Inspiration: a functional approach to creative practice.

PhD thesis in Art, Design & Media, by Gil Dekel.


14.4 Conclusions of the experiment

I conclude from this workshop that audiences, even those who are not artists, were receptive to a creative process once following a guidance to pay attention to inner activities. Once attention is drawn inward, and applied onto materials, participants were then creative and enthusiastic about their inner call, as much as any artist that I interviewed and read in the literature claims to be.

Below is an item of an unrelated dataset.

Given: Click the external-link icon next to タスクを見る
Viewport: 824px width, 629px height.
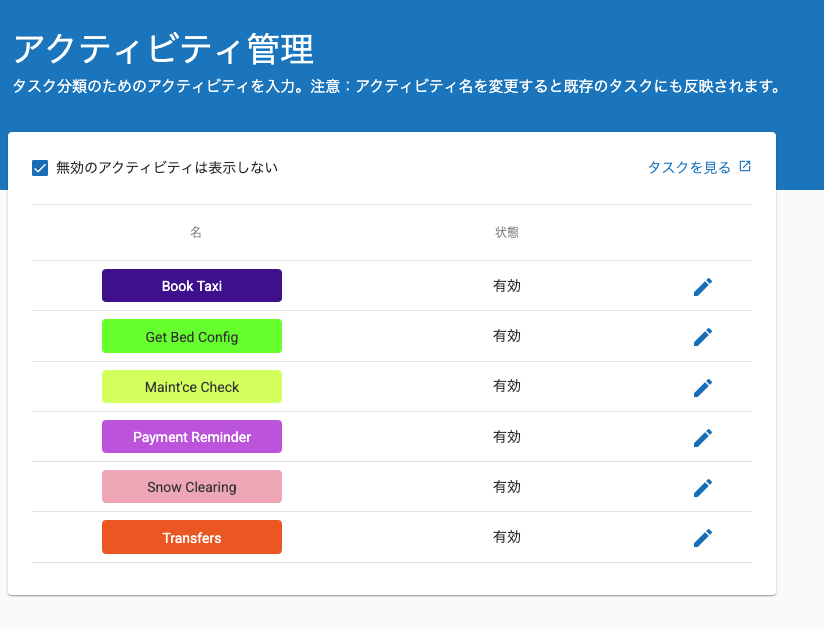Looking at the screenshot, I should [x=744, y=167].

Once people paid attention to the initial stage of inspiration, they were then compelled to express it and create art, in the same way that my interviewees reported on the urge to create. No one participant was left without any ideas to create, or was not been inspired. All were able to write creatively, to draw or paint and to express themselves. This suggests that a creative urge lies within all people, yet artists simply acknowledge it.

An important observation that I noted is that participants looked really formal when participating in the guided journey. With their eyes closed they did not look on the outside as if something happens in the inside. However, their reflections suggested that a lot happened inside, which was evident also in their works. This observation, joins the conclusion of What is Love? experiment, affirming that on the outside people may seem formal, yet on the inside there is a lot of activity operating, which simply needs to be pointed out in a way that people realise it, becoming aware of it, and learning to use it.

This conclusion, in my view, shows that Foucault’s ‘death of the author’ and the critical literature’s notion of a separation of the inspired stage of art from the process of making art – are invalid. My experiment demonstrates that authorship and inspiration are both living though the art as it is made.